• Work instruction: Given the listing below, output exactly the line containing "Open the LadybirdBrowser" and every line after it through the end.

• Material for the task:

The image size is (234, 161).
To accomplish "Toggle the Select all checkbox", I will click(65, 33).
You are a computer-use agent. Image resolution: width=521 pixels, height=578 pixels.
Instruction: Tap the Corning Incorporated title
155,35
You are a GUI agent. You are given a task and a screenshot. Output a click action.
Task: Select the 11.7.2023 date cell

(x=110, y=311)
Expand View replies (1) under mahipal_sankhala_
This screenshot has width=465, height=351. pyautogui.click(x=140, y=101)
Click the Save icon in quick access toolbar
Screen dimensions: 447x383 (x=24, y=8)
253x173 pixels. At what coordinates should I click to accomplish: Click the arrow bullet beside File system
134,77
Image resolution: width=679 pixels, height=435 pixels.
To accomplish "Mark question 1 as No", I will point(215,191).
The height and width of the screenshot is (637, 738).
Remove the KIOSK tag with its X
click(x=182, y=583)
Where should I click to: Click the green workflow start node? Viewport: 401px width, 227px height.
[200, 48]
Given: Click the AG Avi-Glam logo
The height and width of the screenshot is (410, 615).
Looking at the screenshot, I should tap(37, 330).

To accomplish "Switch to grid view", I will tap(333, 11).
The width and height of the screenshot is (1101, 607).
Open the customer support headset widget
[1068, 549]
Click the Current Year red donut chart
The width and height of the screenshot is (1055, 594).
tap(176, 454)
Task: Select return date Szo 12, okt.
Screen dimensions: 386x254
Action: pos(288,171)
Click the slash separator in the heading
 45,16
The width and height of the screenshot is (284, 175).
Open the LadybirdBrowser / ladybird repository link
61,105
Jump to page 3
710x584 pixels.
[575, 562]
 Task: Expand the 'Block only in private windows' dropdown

• Result:
Open the LadybirdBrowser / ladybird repository link
61,105
Jump to page 3
710x584 pixels.
[575, 562]
 Task: Expand the 'Block only in private windows' dropdown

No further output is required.